Aim of the exercise: Set out each line from the following listing that includes the word "agent".
====
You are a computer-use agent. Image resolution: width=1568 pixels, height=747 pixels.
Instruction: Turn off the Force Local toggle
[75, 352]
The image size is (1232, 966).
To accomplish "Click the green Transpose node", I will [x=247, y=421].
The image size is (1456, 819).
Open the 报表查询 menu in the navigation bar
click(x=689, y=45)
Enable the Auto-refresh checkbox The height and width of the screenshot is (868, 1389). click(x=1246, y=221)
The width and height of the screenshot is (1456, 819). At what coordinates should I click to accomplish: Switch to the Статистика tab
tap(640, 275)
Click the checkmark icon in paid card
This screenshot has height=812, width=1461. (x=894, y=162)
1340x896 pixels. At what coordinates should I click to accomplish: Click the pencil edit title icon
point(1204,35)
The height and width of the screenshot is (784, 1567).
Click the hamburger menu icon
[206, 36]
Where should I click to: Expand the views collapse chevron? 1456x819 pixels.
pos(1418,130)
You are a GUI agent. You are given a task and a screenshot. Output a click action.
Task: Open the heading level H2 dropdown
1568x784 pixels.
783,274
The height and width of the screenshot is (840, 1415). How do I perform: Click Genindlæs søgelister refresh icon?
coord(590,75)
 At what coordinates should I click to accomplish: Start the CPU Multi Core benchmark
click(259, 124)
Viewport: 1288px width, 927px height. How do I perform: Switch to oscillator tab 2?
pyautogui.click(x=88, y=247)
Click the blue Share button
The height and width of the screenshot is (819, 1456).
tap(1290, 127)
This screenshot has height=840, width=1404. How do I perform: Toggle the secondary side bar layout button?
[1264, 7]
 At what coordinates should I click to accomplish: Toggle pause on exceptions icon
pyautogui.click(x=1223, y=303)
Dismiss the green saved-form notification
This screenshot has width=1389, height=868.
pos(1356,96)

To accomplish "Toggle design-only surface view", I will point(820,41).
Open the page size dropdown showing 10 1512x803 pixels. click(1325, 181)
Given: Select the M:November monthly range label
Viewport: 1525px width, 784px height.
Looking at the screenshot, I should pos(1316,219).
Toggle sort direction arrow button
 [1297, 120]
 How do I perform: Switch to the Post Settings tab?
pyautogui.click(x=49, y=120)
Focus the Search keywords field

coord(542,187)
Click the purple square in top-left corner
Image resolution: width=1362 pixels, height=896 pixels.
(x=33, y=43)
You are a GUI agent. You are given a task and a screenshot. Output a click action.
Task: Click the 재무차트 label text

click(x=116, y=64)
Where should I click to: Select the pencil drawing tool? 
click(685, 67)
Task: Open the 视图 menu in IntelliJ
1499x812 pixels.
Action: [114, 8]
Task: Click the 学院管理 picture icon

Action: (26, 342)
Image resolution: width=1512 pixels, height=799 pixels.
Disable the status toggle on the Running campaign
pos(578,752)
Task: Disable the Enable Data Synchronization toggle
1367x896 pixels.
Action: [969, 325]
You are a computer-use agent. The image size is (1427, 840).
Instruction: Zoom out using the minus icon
====
Written solution:
You are a computer-use agent. Image resolution: width=1568 pixels, height=747 pixels.
You are a GUI agent. You are given a task and a screenshot. Output a click action.
You are a GUI agent. You are given a task and a screenshot. Output a click action.
You are a computer-use agent. The image size is (1427, 840).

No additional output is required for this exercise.